Bu yıl rekoltenin az olması nedeniyle fiyatlar yüksek. Bizler çok mutluyuz. Geçen yıldan kalan borçlarımızı ödemenin sevincini yaşıyoruz. İnşallah fiyatlar bu şekilde devam eder ve biz üreticilerin yüzü gülmeye devam eder" dedi. Limon Üreticisi Mehmet Topkara ise, "Bu yıl limonların rekoltesinin düşmesine rağmen limon fiyatları çok iyi gidiyor. Ben limonumu dalında kilosunu 2,5 liraya sattım. Bu yıl limon altın yılını yaşıyor. Hem üreticiler hem de tüccarların yüzü gülecek" dedi.
LİMONDA ALIM SIKINTISI YOK
Erdemli'de limon tüccarı Erdoğan Yaşar ise "Limonda bu yıl alım sıkıntısı yaşanmıyor. Limonun gidişatı çok güzel. Mayer cinsi limonların kilosunu şu anda 2,5 liraya alıyoruz. Limonları, fabrikamıza getirip işledikten sonra 5 liraya mal ediyor. Daha sonra limonlarımızı Büyükşehirlerimize gönderiyoruz. Bu yıl limon üreticisinin yüzü gülecek" dedi.
İHRACATTAKİ ARTIŞ DA ETKİLİ
Mersin ve çevresinde üretimin yaygın olarak yapıldığı limonda, tek merkezli üretim nedeniyle fiyat artışının kaçınılmaz olduğunu dile getiren tarım yazarı Ali Ekber Yıldırım, işçilik, nakliye, kasa maliyeti ve ambalaj giderlerinin hesaplandığında limon fiyatının 2-2,5 liradan 10 liraya kadar yükseldiğine dikkat çekti. Ekber, limonun dalından tüketiciye gidinceye kadar uzun bir yolculuğu olduğunu belirterek hal kirası, iklim faktörleri, ihracattaki artışın fiyatı yükselttiğini söyledi.

== Sağlanan veri ==
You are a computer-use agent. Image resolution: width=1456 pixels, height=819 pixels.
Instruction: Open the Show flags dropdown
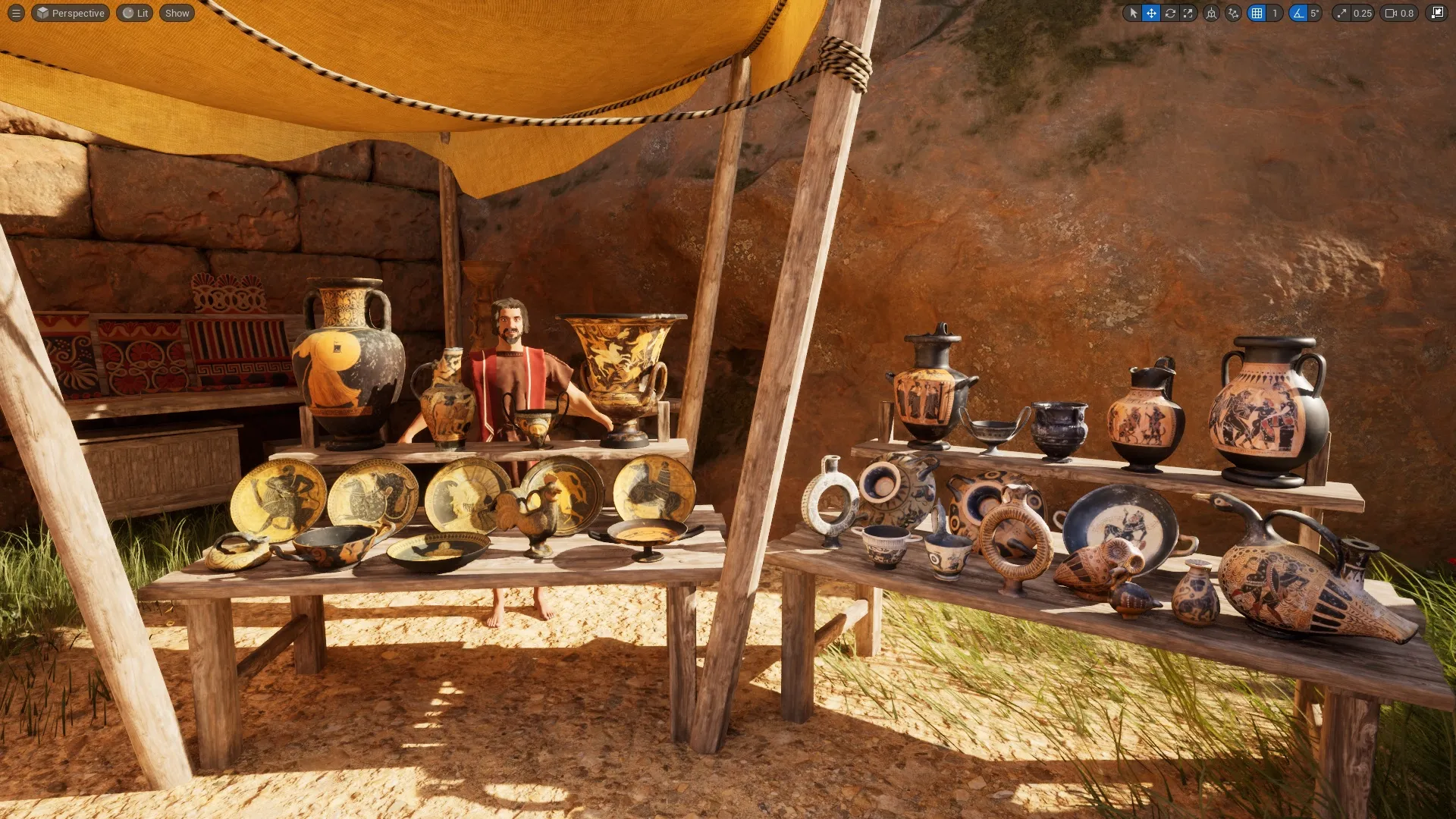pyautogui.click(x=176, y=13)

== Görev ==
Kaynak metne göre limon tüccarı Erdoğan Yaşar, Mayer cinsi limonların kilosunu şu anda kaç liraya alıyor? Verinin kaynak metinle hiçbir ilgisi yoktur.

== Doğru çıktı ==
2,5 liraya.